* **Problem set**:
a) Please reproduce the forum thread about Zaftique between "You should definitely" and "called Plus Village.(www.plusvillage.com)", inclusive.
b) Extend the forum thread about Zaftique beyond its final sentence.

If it were me in this mess? (as a vendor), first, I'd examine what went wrong, and instruct my customer service team that KEEPING _customers _(not money) is the goal of the company. I'd refund Carrie's money in full, shipping included, with a sincere apology. I'd explain that my systems have been revamped to improve service, and offer a discount to Dimensions users who have posted seriously on this thread: $50 off, and free shipping on one order, with hopes that they become customers again. I'd also post about it, right here. I believe that talking directly with your customers is the best way to learn just what shape your business is in. 

Maybe to them, we're just 20-or-so people that are grousing, and that they don't care about. But how many people read this and didn't reply? How many will tell their friends and relatives about it? Really - even if it costs a couple thousand dollars to fix - it would be worth it to salvage my company's reputation, and some paying customers. 

But, maybe that's just me.


----------



## SamanthaNY (Oct 17, 2006)




----------



## JadeRose (Oct 18, 2006)

Wow....hmm a few points. First I am glad I didn't order from there when looking for a dres last summer. Second as for the 'mismarked' content is a load of crock on their end. That they are placing the blame on the makers cause they 'must of ran our of the wrong fabric'? My mom used to work for a clothing manufactuer. They would never change fabric & not change the labels. I will admit saddly they may mismark sizes...but never content. As someone else already stated you got reaction issues.


----------



## Ivy (Oct 18, 2006)

what a crock of shit. 

that sucks carrie.

i was going to buy 2 dresses, a swim suit, and a top from them for my trip to vegas for my birthday but this post changed my mind. too bad, the dresses were freaking adorable.


----------



## SuperCurves (Oct 20, 2006)

You should definitely report Zaftique to the BBB!!! 

Zaftique is owned by a man from Taiwan who bought it from the original owner and then pushed her out. She now has a new site called Plus Village.(www.plusvillage.com) 

All the owner cares about is making money. He doesn't care at all about his customers and their needs.

The owner wasn't lying...he does make all of the clothes himself, in his factory in China. He flies back and forth regularly. 

It is illegal not to label fiber content correctly in the US too.

* **Recorded data**:
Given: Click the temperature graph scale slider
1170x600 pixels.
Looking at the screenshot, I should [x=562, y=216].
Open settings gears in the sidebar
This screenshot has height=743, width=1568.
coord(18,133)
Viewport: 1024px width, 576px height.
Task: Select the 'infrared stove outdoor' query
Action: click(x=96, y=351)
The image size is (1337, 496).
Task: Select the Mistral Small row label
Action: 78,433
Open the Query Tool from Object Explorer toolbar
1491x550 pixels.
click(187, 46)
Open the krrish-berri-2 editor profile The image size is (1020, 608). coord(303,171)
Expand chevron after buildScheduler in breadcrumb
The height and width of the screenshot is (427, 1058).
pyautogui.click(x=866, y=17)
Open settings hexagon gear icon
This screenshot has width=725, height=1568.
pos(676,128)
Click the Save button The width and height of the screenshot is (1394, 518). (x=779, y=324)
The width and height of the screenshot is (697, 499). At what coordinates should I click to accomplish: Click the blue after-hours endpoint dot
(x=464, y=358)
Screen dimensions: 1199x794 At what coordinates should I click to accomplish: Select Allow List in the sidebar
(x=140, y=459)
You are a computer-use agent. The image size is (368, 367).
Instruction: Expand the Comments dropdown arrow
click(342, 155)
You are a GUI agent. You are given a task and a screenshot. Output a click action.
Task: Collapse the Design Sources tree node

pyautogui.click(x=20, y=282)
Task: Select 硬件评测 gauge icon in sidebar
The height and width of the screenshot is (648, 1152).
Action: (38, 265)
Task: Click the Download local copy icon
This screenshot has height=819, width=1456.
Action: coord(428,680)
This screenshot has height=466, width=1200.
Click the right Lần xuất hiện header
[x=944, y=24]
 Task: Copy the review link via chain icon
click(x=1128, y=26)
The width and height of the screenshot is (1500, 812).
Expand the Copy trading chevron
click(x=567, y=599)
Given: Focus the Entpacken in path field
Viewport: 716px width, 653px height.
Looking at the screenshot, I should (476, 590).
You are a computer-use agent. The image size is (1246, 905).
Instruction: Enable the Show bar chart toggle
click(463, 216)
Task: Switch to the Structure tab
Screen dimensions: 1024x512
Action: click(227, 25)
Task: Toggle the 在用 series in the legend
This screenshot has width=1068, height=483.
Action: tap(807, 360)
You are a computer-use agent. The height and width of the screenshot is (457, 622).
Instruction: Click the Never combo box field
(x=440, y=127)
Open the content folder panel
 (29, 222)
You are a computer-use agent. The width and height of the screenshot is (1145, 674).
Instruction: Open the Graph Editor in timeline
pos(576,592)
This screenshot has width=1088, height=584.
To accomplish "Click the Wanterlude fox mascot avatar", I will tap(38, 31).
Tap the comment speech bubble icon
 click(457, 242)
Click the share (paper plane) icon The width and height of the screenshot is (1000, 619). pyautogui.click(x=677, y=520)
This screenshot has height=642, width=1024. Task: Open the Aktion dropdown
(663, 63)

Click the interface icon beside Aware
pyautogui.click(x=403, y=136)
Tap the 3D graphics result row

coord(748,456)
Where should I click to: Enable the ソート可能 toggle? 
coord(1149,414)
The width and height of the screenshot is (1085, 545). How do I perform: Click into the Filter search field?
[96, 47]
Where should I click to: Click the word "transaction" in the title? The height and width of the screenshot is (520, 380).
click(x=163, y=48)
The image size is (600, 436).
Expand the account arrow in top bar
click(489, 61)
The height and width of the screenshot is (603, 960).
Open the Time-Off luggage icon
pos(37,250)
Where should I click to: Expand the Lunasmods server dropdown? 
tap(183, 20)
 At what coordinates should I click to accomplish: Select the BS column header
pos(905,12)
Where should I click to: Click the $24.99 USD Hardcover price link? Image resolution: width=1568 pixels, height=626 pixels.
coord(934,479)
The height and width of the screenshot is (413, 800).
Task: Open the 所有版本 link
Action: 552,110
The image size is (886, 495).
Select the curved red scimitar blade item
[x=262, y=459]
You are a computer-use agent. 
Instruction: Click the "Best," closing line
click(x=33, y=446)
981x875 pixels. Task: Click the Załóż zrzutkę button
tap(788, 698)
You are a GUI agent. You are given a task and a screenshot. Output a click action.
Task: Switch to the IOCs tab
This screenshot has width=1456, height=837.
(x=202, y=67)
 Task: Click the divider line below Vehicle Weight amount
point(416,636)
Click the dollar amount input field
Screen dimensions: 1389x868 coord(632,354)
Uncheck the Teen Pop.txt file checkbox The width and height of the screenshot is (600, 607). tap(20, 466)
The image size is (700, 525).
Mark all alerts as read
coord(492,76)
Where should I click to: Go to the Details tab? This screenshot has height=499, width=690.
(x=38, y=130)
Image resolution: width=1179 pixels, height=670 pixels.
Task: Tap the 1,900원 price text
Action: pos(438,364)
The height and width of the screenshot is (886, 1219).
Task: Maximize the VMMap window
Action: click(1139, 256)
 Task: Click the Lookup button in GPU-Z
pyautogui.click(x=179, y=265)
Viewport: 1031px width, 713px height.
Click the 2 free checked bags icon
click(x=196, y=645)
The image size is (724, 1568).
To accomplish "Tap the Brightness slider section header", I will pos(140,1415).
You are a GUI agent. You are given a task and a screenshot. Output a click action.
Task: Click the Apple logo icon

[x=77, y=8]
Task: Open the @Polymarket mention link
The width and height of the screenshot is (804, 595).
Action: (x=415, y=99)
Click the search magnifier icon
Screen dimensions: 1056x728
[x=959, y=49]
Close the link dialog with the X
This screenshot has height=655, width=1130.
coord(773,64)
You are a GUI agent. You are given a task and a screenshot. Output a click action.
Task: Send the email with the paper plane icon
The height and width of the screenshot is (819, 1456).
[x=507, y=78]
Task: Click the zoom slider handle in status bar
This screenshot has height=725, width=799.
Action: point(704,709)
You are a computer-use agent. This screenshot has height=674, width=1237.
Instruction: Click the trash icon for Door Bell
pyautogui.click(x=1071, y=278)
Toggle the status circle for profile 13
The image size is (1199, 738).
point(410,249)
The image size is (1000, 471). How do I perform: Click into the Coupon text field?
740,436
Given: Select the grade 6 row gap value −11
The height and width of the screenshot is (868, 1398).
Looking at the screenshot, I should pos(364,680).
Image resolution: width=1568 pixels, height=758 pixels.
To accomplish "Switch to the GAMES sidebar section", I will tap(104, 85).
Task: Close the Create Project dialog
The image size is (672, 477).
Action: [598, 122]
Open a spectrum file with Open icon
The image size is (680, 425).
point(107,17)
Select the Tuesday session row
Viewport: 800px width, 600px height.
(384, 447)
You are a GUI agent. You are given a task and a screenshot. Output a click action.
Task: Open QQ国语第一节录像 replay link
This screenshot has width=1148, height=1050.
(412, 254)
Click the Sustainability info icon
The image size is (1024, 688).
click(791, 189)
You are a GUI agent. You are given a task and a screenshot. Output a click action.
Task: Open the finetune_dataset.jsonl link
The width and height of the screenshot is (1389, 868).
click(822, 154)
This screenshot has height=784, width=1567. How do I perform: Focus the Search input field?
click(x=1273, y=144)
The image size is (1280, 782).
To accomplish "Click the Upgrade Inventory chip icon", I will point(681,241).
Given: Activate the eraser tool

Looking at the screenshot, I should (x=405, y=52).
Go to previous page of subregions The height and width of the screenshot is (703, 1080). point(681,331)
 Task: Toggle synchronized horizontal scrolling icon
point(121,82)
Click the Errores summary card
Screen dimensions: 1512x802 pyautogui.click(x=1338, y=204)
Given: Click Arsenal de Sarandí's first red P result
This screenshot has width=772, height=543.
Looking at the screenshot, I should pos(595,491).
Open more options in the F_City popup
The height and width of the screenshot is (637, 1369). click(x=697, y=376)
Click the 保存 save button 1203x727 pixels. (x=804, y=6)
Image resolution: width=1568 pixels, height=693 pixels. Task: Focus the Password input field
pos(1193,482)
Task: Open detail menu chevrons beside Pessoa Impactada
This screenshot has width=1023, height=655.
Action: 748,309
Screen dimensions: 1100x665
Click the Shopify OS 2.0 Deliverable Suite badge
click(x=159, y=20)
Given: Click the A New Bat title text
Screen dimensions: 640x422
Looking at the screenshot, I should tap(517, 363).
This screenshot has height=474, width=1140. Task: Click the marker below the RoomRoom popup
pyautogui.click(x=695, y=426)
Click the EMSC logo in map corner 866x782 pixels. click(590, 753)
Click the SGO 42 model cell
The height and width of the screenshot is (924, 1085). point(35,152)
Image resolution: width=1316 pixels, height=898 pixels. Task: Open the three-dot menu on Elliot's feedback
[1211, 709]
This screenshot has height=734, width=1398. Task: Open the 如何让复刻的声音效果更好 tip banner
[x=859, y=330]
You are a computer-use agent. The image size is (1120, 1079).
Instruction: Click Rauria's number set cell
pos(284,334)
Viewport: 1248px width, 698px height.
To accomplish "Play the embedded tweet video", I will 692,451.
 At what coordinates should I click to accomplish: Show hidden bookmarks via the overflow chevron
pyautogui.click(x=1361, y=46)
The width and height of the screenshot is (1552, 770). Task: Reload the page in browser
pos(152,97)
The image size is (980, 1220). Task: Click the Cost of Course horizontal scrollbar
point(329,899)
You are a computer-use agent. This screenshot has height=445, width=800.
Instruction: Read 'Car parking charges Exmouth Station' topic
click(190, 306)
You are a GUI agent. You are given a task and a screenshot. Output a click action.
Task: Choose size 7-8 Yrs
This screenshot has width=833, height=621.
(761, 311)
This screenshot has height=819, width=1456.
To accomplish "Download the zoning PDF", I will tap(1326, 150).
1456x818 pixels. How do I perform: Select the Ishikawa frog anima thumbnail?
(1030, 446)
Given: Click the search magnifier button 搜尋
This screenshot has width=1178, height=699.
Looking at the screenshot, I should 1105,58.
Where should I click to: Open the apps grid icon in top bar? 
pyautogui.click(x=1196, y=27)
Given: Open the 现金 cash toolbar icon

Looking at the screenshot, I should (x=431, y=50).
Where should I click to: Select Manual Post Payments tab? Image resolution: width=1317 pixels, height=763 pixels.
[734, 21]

* **Outputs**:
a)
You should definitely report Zaftique to the BBB!!! 

Zaftique is owned by a man from Taiwan who bought it from the original owner and then pushed her out. She now has a new site called Plus Village.(www.plusvillage.com)

b)
Every Zaftique label says 100% poly because he is too cheap to adjust them correctly and it is easier to import poly from China than natural fibers because of quotas. Almost every garment at Zaftique is made of poly, but many of them are labeled otherwise. This is not an honest business practice!

The reason the photos look so good on the website is because of the talents of the fulltime photographer on staff.

I'm sorry this happened to you, Zaftique should care more about pleasing their customers.


----------



## SamanthaNY (Oct 20, 2006)

SuperCurves said:


> Zaftique is owned by a man from Taiwan who bought it from the original owner and then pushed her out.


When did this transition take place?


----------



## SoVerySoft (Oct 21, 2006)

SuperCurves said:


> ...Every Zaftique label says 100% poly because he is too cheap to adjust them correctly and it is easier to import poly from China than natural fibers because of quotas. Almost every garment at Zaftique is made of poly, but many of them are labeled otherwise...



Color added to show conflicting statements - I am confused! Can you clarify?

Or am I just reading this wrong?


----------



## AnnMarie (Oct 21, 2006)

SoVerySoft said:


> Color added to show conflicting statements - I am confused! Can you clarify?
> 
> Or am I just reading this wrong?



I read it the same way, Randi, and I was confused as well. I think the bottom line is that they're all polyester, but I'm still unclear on what the poster was saying about the labeling. 

Eh.


----------



## pasazz (Oct 21, 2006)

Oh my! Terrible, terrible service. Very sorry to hear you'd have to go through all of that, very unprofessional or Zaftique to act the way they did. I would definitely call BBB and also consider adding your experience over at Bizrate.com.


----------



## AnnMarie (Oct 21, 2006)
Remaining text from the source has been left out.